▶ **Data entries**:
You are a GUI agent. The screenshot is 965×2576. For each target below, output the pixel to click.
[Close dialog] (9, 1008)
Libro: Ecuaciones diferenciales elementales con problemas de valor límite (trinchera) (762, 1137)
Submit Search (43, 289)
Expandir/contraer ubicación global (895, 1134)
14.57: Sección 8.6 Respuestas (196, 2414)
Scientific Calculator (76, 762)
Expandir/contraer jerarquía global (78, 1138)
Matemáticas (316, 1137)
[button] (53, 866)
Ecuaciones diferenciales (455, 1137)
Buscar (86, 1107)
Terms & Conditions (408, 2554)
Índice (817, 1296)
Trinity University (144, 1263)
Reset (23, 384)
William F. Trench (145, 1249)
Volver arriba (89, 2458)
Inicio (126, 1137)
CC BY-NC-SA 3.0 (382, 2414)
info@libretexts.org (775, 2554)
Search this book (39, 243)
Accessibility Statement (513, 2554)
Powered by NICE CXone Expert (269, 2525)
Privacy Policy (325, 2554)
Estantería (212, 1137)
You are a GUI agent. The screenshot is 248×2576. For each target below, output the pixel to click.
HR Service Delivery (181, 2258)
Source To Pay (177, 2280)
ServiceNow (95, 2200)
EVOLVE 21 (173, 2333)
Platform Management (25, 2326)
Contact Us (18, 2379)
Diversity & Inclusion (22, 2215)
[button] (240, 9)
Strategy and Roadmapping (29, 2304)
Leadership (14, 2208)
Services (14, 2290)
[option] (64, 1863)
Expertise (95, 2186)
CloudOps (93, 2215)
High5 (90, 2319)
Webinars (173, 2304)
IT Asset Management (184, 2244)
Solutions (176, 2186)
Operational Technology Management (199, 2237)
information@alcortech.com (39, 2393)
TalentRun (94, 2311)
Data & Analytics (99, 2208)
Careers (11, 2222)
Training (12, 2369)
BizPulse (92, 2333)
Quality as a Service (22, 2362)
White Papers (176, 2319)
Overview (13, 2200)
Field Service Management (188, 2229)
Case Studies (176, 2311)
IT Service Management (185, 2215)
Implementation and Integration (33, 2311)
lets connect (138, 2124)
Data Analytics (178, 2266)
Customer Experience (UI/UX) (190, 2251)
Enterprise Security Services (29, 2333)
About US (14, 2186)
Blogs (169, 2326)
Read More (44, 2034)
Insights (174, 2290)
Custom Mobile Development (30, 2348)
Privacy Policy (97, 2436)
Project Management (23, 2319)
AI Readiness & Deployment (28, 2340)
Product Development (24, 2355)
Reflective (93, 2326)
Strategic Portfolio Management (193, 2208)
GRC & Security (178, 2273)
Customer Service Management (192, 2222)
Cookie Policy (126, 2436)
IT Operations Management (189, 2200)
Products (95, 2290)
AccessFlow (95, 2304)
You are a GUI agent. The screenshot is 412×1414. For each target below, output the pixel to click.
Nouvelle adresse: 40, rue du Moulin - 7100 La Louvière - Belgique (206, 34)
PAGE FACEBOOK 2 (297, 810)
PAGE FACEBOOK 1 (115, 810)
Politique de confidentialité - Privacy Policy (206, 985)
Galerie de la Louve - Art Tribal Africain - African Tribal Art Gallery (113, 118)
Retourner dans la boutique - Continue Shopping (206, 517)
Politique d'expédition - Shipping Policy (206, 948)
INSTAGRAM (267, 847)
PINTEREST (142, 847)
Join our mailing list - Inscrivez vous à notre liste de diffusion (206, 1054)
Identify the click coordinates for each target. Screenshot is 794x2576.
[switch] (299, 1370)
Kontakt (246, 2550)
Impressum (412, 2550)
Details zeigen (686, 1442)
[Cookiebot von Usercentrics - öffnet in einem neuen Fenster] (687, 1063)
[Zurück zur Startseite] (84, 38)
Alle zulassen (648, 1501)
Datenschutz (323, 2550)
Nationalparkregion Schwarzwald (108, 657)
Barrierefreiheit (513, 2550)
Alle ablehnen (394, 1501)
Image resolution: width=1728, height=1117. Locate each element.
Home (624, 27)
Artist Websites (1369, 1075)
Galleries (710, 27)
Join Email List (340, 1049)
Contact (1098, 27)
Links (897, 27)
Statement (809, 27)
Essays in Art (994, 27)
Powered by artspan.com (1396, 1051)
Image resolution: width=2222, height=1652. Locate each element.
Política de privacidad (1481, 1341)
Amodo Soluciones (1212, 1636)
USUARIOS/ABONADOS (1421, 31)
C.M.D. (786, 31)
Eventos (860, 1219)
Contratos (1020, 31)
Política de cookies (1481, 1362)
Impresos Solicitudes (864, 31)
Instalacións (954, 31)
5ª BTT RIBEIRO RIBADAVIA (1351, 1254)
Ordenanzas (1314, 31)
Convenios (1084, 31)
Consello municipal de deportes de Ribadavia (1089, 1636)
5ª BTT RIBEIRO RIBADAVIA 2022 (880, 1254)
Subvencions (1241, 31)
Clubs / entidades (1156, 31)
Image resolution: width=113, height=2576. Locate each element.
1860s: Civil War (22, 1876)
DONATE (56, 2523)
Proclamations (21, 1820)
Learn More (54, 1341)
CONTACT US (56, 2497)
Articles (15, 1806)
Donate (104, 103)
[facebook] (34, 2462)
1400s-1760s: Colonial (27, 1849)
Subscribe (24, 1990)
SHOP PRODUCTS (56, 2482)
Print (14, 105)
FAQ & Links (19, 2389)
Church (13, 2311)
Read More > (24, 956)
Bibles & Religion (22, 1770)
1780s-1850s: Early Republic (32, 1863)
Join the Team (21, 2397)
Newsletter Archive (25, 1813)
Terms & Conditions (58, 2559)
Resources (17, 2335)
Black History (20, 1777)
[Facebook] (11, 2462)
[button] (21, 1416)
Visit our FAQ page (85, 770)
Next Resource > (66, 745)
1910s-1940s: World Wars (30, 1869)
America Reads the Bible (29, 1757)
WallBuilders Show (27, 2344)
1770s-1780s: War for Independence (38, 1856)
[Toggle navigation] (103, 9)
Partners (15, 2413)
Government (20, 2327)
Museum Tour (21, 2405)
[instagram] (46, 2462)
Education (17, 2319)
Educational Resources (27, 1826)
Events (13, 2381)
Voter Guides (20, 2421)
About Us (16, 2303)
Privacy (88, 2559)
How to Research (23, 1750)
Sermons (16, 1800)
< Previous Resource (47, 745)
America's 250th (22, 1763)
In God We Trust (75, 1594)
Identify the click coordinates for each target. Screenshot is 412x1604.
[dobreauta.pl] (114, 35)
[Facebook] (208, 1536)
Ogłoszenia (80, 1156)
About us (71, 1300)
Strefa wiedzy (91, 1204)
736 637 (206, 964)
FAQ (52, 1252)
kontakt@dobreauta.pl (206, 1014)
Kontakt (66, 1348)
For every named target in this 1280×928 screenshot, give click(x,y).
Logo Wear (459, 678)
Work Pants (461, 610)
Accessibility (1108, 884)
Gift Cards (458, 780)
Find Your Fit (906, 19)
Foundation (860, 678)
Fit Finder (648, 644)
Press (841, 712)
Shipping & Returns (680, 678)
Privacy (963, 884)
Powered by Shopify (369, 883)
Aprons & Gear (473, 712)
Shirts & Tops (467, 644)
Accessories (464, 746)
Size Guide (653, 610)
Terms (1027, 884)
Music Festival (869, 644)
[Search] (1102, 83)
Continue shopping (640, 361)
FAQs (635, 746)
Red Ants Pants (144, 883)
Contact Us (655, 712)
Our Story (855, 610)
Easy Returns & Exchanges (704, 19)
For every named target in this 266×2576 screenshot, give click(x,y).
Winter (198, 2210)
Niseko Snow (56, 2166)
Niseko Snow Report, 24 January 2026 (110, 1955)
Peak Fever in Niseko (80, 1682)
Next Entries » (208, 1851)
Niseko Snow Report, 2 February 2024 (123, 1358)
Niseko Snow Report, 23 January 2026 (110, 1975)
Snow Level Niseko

▶ **TO DO**: Retype all of the entries shown above, exactly.

▶ **TASK SOLUTION**:
You are a GUI agent. The screenshot is 965×2576. For each target below, output the pixel to click.
[Close dialog] (9, 1008)
Libro: Ecuaciones diferenciales elementales con problemas de valor límite (trinchera) (762, 1137)
Submit Search (43, 289)
Expandir/contraer ubicación global (895, 1134)
14.57: Sección 8.6 Respuestas (196, 2414)
Scientific Calculator (76, 762)
Expandir/contraer jerarquía global (78, 1138)
Matemáticas (316, 1137)
[button] (53, 866)
Ecuaciones diferenciales (455, 1137)
Buscar (86, 1107)
Terms & Conditions (408, 2554)
Índice (817, 1296)
Trinity University (144, 1263)
Reset (23, 384)
William F. Trench (145, 1249)
Volver arriba (89, 2458)
Inicio (126, 1137)
CC BY-NC-SA 3.0 (382, 2414)
info@libretexts.org (775, 2554)
Search this book (39, 243)
Accessibility Statement (513, 2554)
Powered by NICE CXone Expert (269, 2525)
Privacy Policy (325, 2554)
Estantería (212, 1137)
You are a GUI agent. The screenshot is 248×2576. For each target below, output the pixel to click.
HR Service Delivery (181, 2258)
Source To Pay (177, 2280)
ServiceNow (95, 2200)
EVOLVE 21 (173, 2333)
Platform Management (25, 2326)
Contact Us (18, 2379)
Diversity & Inclusion (22, 2215)
[button] (240, 9)
Strategy and Roadmapping (29, 2304)
Leadership (14, 2208)
Services (14, 2290)
[option] (64, 1863)
Expertise (95, 2186)
CloudOps (93, 2215)
High5 (90, 2319)
Webinars (173, 2304)
IT Asset Management (184, 2244)
Solutions (176, 2186)
Operational Technology Management (199, 2237)
information@alcortech.com (39, 2393)
TalentRun (94, 2311)
Data & Analytics (99, 2208)
Careers (11, 2222)
Training (12, 2369)
BizPulse (92, 2333)
Quality as a Service (22, 2362)
White Papers (176, 2319)
Overview (13, 2200)
Field Service Management (188, 2229)
Case Studies (176, 2311)
IT Service Management (185, 2215)
Implementation and Integration (33, 2311)
lets connect (138, 2124)
Data Analytics (178, 2266)
Customer Experience (UI/UX) (190, 2251)
Enterprise Security Services (29, 2333)
About US (14, 2186)
Blogs (169, 2326)
Read More (44, 2034)
Insights (174, 2290)
Custom Mobile Development (30, 2348)
Privacy Policy (97, 2436)
Project Management (23, 2319)
AI Readiness & Deployment (28, 2340)
Product Development (24, 2355)
Reflective (93, 2326)
Strategic Portfolio Management (193, 2208)
GRC & Security (178, 2273)
Customer Service Management (192, 2222)
Cookie Policy (126, 2436)
IT Operations Management (189, 2200)
Products (95, 2290)
AccessFlow (95, 2304)
You are a GUI agent. The screenshot is 412×1414. For each target below, output the pixel to click.
Nouvelle adresse: 40, rue du Moulin - 7100 La Louvière - Belgique (206, 34)
PAGE FACEBOOK 2 (297, 810)
PAGE FACEBOOK 1 (115, 810)
Politique de confidentialité - Privacy Policy (206, 985)
Galerie de la Louve - Art Tribal Africain - African Tribal Art Gallery (113, 118)
Retourner dans la boutique - Continue Shopping (206, 517)
Politique d'expédition - Shipping Policy (206, 948)
INSTAGRAM (267, 847)
PINTEREST (142, 847)
Join our mailing list - Inscrivez vous à notre liste de diffusion (206, 1054)
Identify the click coordinates for each target. Screenshot is 794x2576.
[switch] (299, 1370)
Kontakt (246, 2550)
Impressum (412, 2550)
Details zeigen (686, 1442)
[Cookiebot von Usercentrics - öffnet in einem neuen Fenster] (687, 1063)
[Zurück zur Startseite] (84, 38)
Alle zulassen (648, 1501)
Datenschutz (323, 2550)
Nationalparkregion Schwarzwald (108, 657)
Barrierefreiheit (513, 2550)
Alle ablehnen (394, 1501)
Image resolution: width=1728, height=1117. Locate each element.
Home (624, 27)
Artist Websites (1369, 1075)
Galleries (710, 27)
Join Email List (340, 1049)
Contact (1098, 27)
Links (897, 27)
Statement (809, 27)
Essays in Art (994, 27)
Powered by artspan.com (1396, 1051)
Image resolution: width=2222, height=1652. Locate each element.
Política de privacidad (1481, 1341)
Amodo Soluciones (1212, 1636)
USUARIOS/ABONADOS (1421, 31)
C.M.D. (786, 31)
Eventos (860, 1219)
Contratos (1020, 31)
Política de cookies (1481, 1362)
Impresos Solicitudes (864, 31)
Instalacións (954, 31)
5ª BTT RIBEIRO RIBADAVIA (1351, 1254)
Ordenanzas (1314, 31)
Convenios (1084, 31)
Consello municipal de deportes de Ribadavia (1089, 1636)
5ª BTT RIBEIRO RIBADAVIA 2022 (880, 1254)
Subvencions (1241, 31)
Clubs / entidades (1156, 31)
Image resolution: width=113, height=2576. Locate each element.
1860s: Civil War (22, 1876)
DONATE (56, 2523)
Proclamations (21, 1820)
Learn More (54, 1341)
CONTACT US (56, 2497)
Articles (15, 1806)
Donate (104, 103)
[facebook] (34, 2462)
1400s-1760s: Colonial (27, 1849)
Subscribe (24, 1990)
SHOP PRODUCTS (56, 2482)
Print (14, 105)
FAQ & Links (19, 2389)
Church (13, 2311)
Read More > (24, 956)
Bibles & Religion (22, 1770)
1780s-1850s: Early Republic (32, 1863)
Join the Team (21, 2397)
Newsletter Archive (25, 1813)
Terms & Conditions (58, 2559)
Resources (17, 2335)
Black History (20, 1777)
[Facebook] (11, 2462)
[button] (21, 1416)
Visit our FAQ page (85, 770)
Next Resource > (66, 745)
1910s-1940s: World Wars (30, 1869)
America Reads the Bible (29, 1757)
WallBuilders Show (27, 2344)
1770s-1780s: War for Independence (38, 1856)
[Toggle navigation] (103, 9)
Partners (15, 2413)
Government (20, 2327)
Museum Tour (21, 2405)
[instagram] (46, 2462)
Education (17, 2319)
Educational Resources (27, 1826)
Events (13, 2381)
Voter Guides (20, 2421)
About Us (16, 2303)
Privacy (88, 2559)
How to Research (23, 1750)
Sermons (16, 1800)
< Previous Resource (47, 745)
America's 250th (22, 1763)
In God We Trust (75, 1594)
Identify the click coordinates for each target. Screenshot is 412x1604.
[dobreauta.pl] (114, 35)
[Facebook] (208, 1536)
Ogłoszenia (80, 1156)
About us (71, 1300)
Strefa wiedzy (91, 1204)
736 637 (206, 964)
FAQ (52, 1252)
kontakt@dobreauta.pl (206, 1014)
Kontakt (66, 1348)
For every named target in this 1280×928 screenshot, give click(x,y).
Logo Wear (459, 678)
Work Pants (461, 610)
Accessibility (1108, 884)
Gift Cards (458, 780)
Find Your Fit (906, 19)
Foundation (860, 678)
Fit Finder (648, 644)
Press (841, 712)
Shipping & Returns (680, 678)
Privacy (963, 884)
Powered by Shopify (369, 883)
Aprons & Gear (473, 712)
Shirts & Tops (467, 644)
Accessories (464, 746)
Size Guide (653, 610)
Terms (1027, 884)
Music Festival (869, 644)
[Search] (1102, 83)
Continue shopping (640, 361)
FAQs (635, 746)
Red Ants Pants (144, 883)
Contact Us (655, 712)
Our Story (855, 610)
Easy Returns & Exchanges (704, 19)
For every named target in this 266×2576 screenshot, give click(x,y).
Winter (198, 2210)
Niseko Snow (56, 2166)
Niseko Snow Report, 24 January 2026 (110, 1955)
Peak Fever in Niseko (80, 1682)
Next Entries » (208, 1851)
Niseko Snow Report, 2 February 2024 (123, 1358)
Niseko Snow Report, 23 January 2026 (110, 1975)
Snow Level Niseko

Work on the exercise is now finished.